What metrics do you use to report your results, and are you considering using the Taskforce for Nature-based Financial Disclosures (TNFD) guidelines in the future?

We’re not yet at the point where we’ve committed to TNFD reporting across Redwheel. It’s obviously still early stages, and there’s time for that in the future, but at the moment we haven’t committed to that.

For me, the most relevant thing for us to be doing right now is disclosing information around whether companies should be part of our investment universe and how it differentiates its solutions, and therefore has a USP that we think can solve a problem. The way we do that is by writing a theory of change, which is an overarching concept of what a biodiversity constructed future would look like, what the opportunities and risks are, as well as the obstacles, from which we build our universe. Then, we select KPIs that are relevant to the specific activities of that company that we can track and monitor. Reporting against those things that are stock specific and bespoke holds the most value for our clients.

Having said that, obviously there is a need for higher-level metrics, for which we use some external data providers that give us the ability to report around both the dependency on natural ecosystem services, but also the impact that companies have on that.

Did your Clean Economy strategy feel the impact of the headwinds for clean energy equities in 2023 at all?

We launched in November, so missed a lot of the market exposure through the last year. Our philosophy is that we’re trying to select businesses where there’s a greater opportunity than the market is giving credit for, mindful that we’re doing that in a space where there are often stocks which are overvalued because people have got excited about the trend without really thinking about the business and the returns that will be generated from it.

Last year, you can see the market coming around to that way of thinking, with parts of the market where valuations were challenging and expectations were too high, and I think it’s been quite a healthy reset. Now, we’re looking forward with perhaps a more realistic set of expectations in some parts of the market. But, in other parts of the market, there’s an unreasonably negative outlook for some of these businesses, because what hasn’t changed is the clear need to make investments around energy security, and around a future which is more electrified and more robust. That’s clearly still the case.

What does the future hold for these two funds, and what are you working on going forward?

There’s a lot happening. Within biodiversity, I am quite focused on the breadth of opportunities within the water space, and the public are being more vocal about how upset they are over the pollution of our waterways. I think it’s going to force the hand of some of the big polluters, and they’re going to be strongly incentivised to invest and do better. That presents us with a huge amount of opportunity in terms of all the different types of tech that can help address this.

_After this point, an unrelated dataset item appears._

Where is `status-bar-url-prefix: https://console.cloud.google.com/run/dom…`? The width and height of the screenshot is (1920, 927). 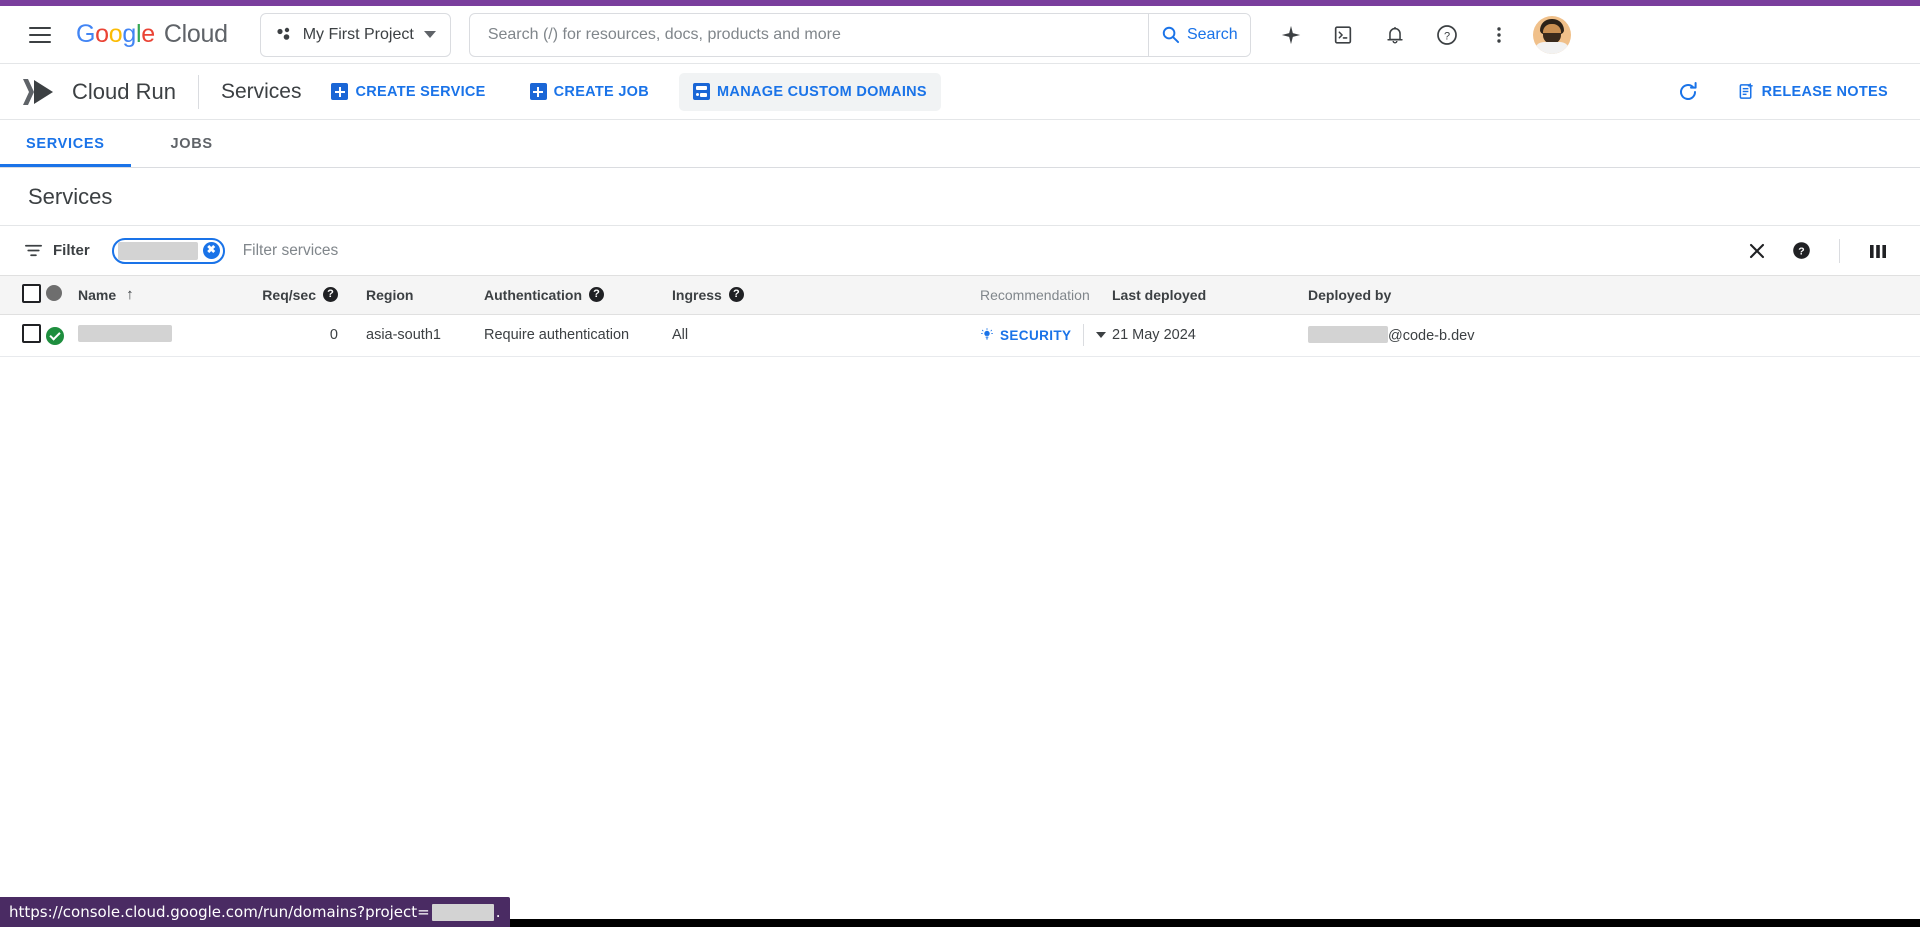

If you look to the US market, particularly, there’s a growing focus around forever chemicals and the extent to which they’re sitting in waterways. We talk to businesses that have specialised solutions to try to extract the PFAS from water, and they have noticed an increase in customers who are concerned about the potential for litigation if they do nothing. And so, ahead of any regulation coming in, they’re starting to look to clean up the mess that they’ve made. So, I think that’s a significant opportunity, alongside the adoption of more holistic solutions encompassing businesses that do the consulting and planning for big picture projects.